Try it:
Retype every line from the one containing "This screenshot has" through the last line of the records below, both included; leave out the pictures.

Saved data entries:
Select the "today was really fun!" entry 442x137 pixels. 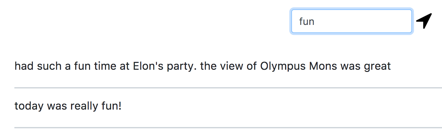point(68,106)
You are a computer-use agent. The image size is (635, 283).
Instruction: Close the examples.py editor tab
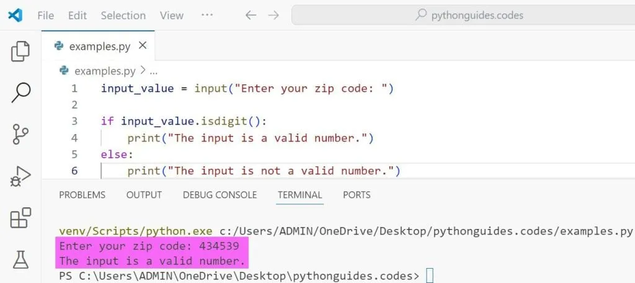(x=143, y=45)
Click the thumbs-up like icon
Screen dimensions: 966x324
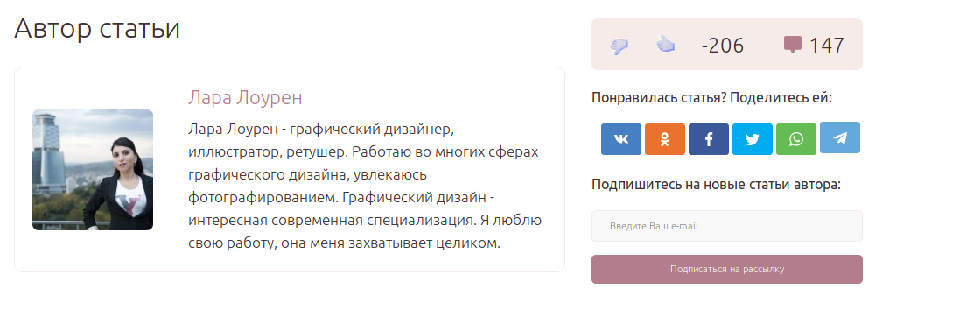click(x=665, y=45)
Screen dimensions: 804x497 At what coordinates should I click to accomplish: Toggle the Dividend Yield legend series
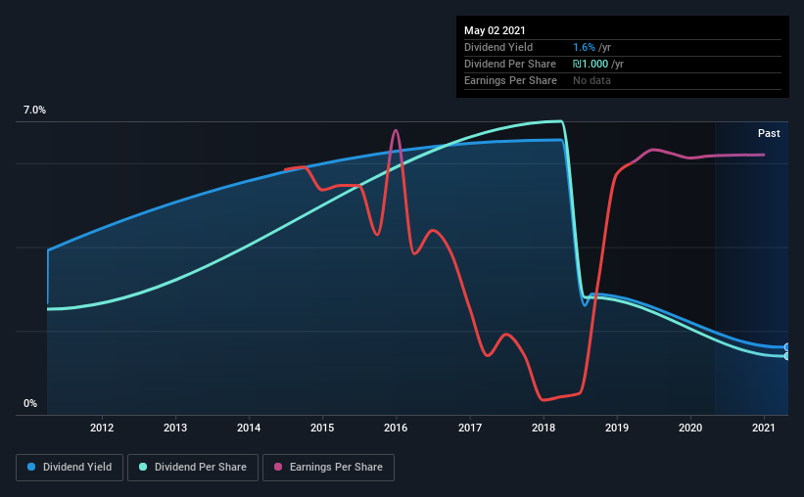click(x=70, y=468)
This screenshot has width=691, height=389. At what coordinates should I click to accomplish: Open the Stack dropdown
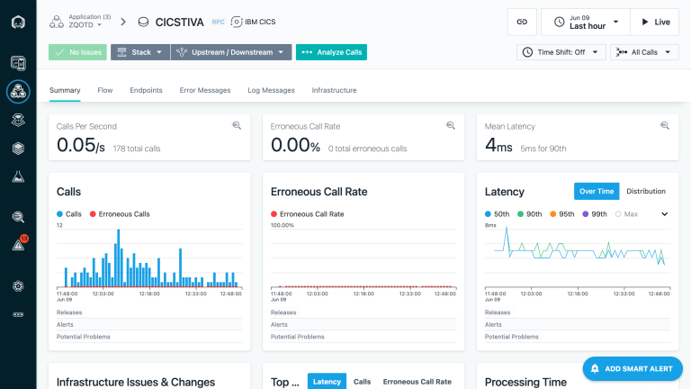tap(139, 52)
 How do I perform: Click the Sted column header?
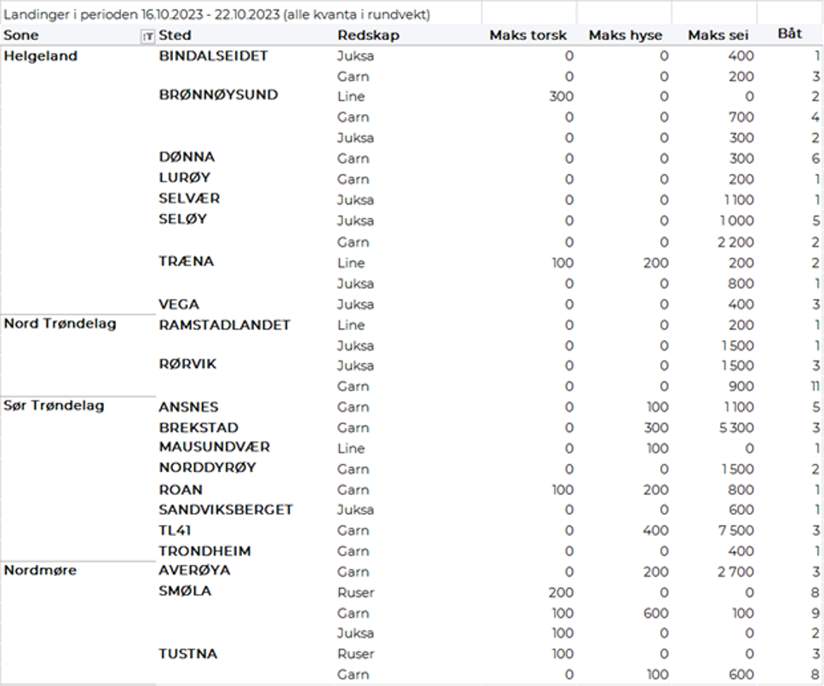pyautogui.click(x=175, y=35)
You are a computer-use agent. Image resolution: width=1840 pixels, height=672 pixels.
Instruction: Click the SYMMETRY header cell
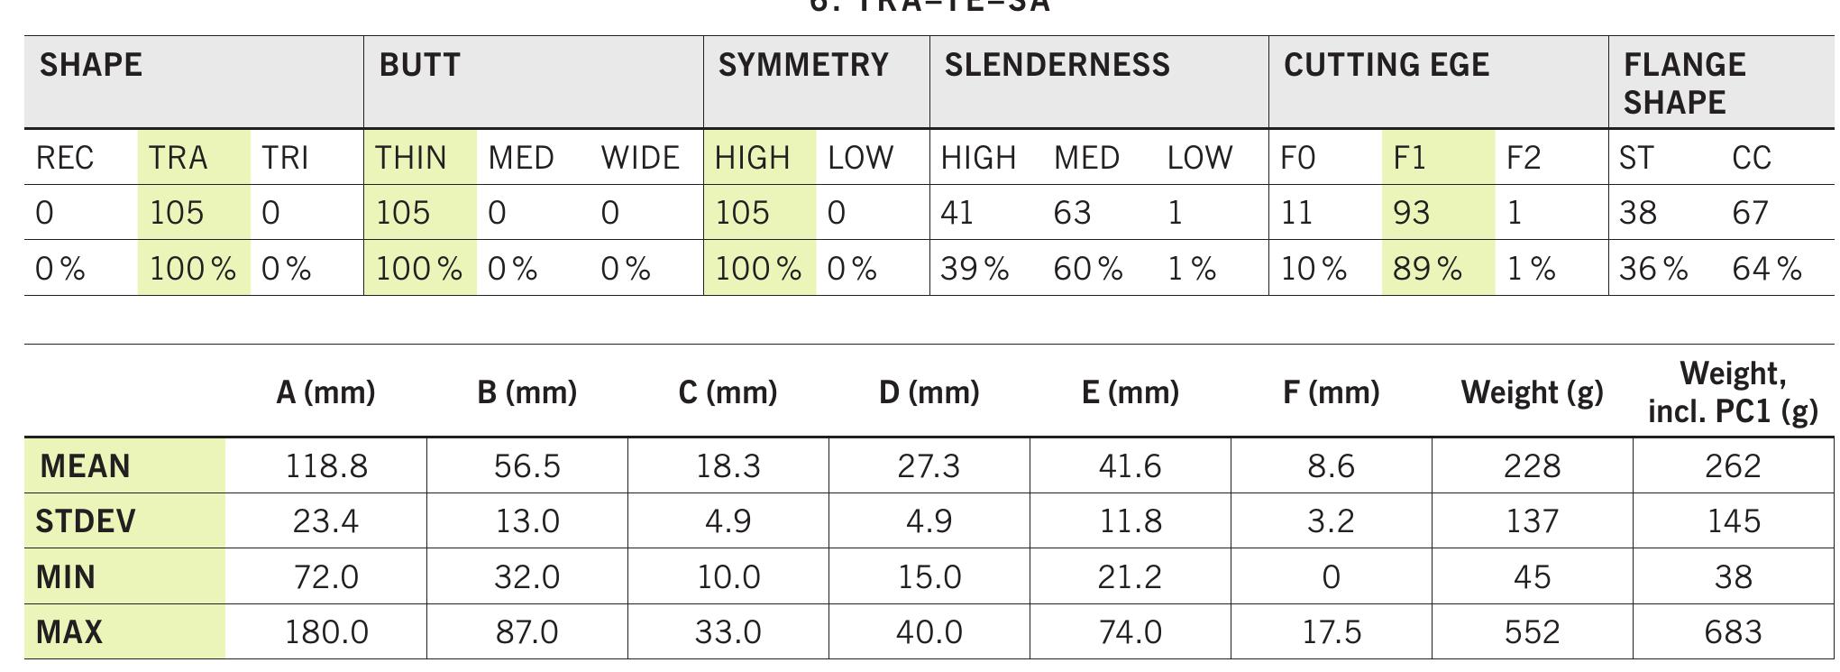803,65
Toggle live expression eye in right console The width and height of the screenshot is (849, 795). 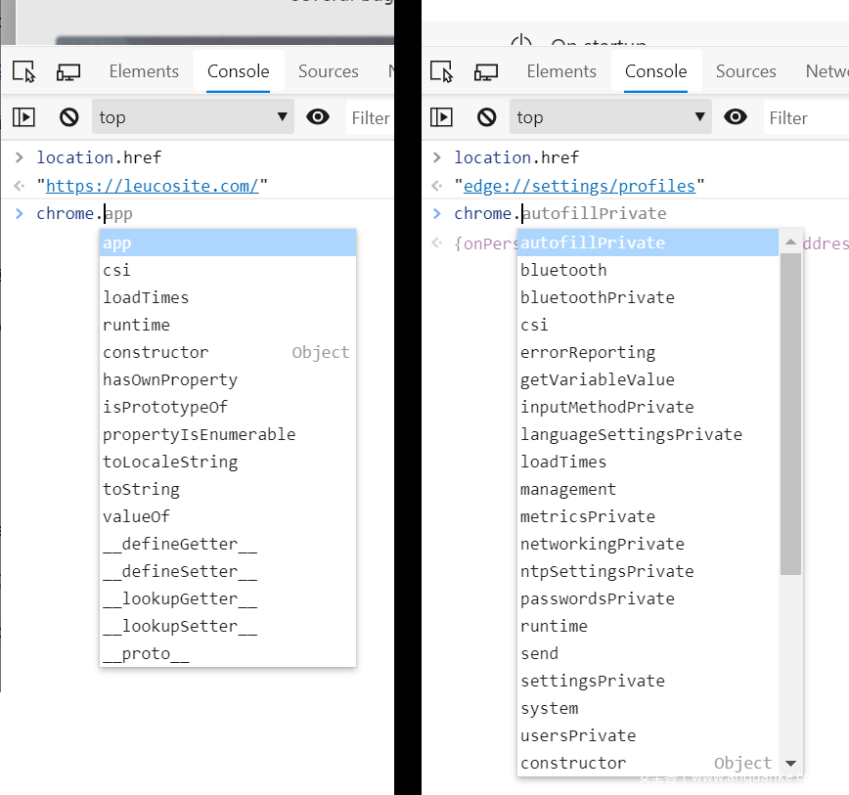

Solution to the exercise:
This screenshot has width=691, height=389. At what coordinates should I click to accomplish: Open the Stack dropdown
tap(139, 52)
 How do I perform: Click the Sted column header?
pyautogui.click(x=175, y=35)
You are a computer-use agent. Image resolution: width=1840 pixels, height=672 pixels.
Instruction: Click the SYMMETRY header cell
803,65
Toggle live expression eye in right console The width and height of the screenshot is (849, 795). 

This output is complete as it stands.